++++ Input for this task

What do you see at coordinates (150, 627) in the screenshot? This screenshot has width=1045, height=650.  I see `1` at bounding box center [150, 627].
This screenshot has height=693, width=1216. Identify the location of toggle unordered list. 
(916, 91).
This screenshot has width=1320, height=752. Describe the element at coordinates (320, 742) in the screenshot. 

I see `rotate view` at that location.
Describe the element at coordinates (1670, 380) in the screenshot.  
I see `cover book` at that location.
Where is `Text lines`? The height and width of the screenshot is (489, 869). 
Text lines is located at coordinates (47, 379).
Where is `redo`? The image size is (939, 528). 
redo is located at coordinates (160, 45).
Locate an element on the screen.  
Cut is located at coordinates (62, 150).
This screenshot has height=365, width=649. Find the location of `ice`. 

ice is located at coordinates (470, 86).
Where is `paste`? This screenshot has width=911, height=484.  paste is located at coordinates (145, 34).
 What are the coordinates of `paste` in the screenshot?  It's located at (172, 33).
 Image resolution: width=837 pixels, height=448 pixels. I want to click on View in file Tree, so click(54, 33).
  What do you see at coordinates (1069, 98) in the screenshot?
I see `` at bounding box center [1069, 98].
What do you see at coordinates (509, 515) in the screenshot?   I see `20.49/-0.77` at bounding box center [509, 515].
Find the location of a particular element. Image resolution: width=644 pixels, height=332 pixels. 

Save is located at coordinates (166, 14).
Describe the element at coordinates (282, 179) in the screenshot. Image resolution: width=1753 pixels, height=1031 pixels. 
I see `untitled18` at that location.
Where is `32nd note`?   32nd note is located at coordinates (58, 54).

++++++++

▸ **The problem**:
Rewrite the data entries above, changing every "Describe" to "Explain" in all the rows and keeping everything else the same.

▸ **Exercise output**:
What do you see at coordinates (150, 627) in the screenshot? This screenshot has width=1045, height=650.  I see `1` at bounding box center [150, 627].
This screenshot has height=693, width=1216. Identify the location of toggle unordered list. 
(916, 91).
This screenshot has width=1320, height=752. Explain the element at coordinates (320, 742) in the screenshot. 

I see `rotate view` at that location.
Explain the element at coordinates (1670, 380) in the screenshot.  
I see `cover book` at that location.
Where is `Text lines`? The height and width of the screenshot is (489, 869). 
Text lines is located at coordinates (47, 379).
Where is `redo`? The image size is (939, 528). 
redo is located at coordinates (160, 45).
Locate an element on the screen.  
Cut is located at coordinates (62, 150).
This screenshot has height=365, width=649. Find the location of `ice`. 

ice is located at coordinates (470, 86).
Where is `paste`? This screenshot has width=911, height=484.  paste is located at coordinates (145, 34).
 What are the coordinates of `paste` in the screenshot?  It's located at (172, 33).
 Image resolution: width=837 pixels, height=448 pixels. I want to click on View in file Tree, so click(54, 33).
  What do you see at coordinates (1069, 98) in the screenshot?
I see `` at bounding box center [1069, 98].
What do you see at coordinates (509, 515) in the screenshot?   I see `20.49/-0.77` at bounding box center [509, 515].
Find the location of a particular element. Image resolution: width=644 pixels, height=332 pixels. 

Save is located at coordinates (166, 14).
Explain the element at coordinates (282, 179) in the screenshot. Image resolution: width=1753 pixels, height=1031 pixels. 
I see `untitled18` at that location.
Where is `32nd note`?   32nd note is located at coordinates (58, 54).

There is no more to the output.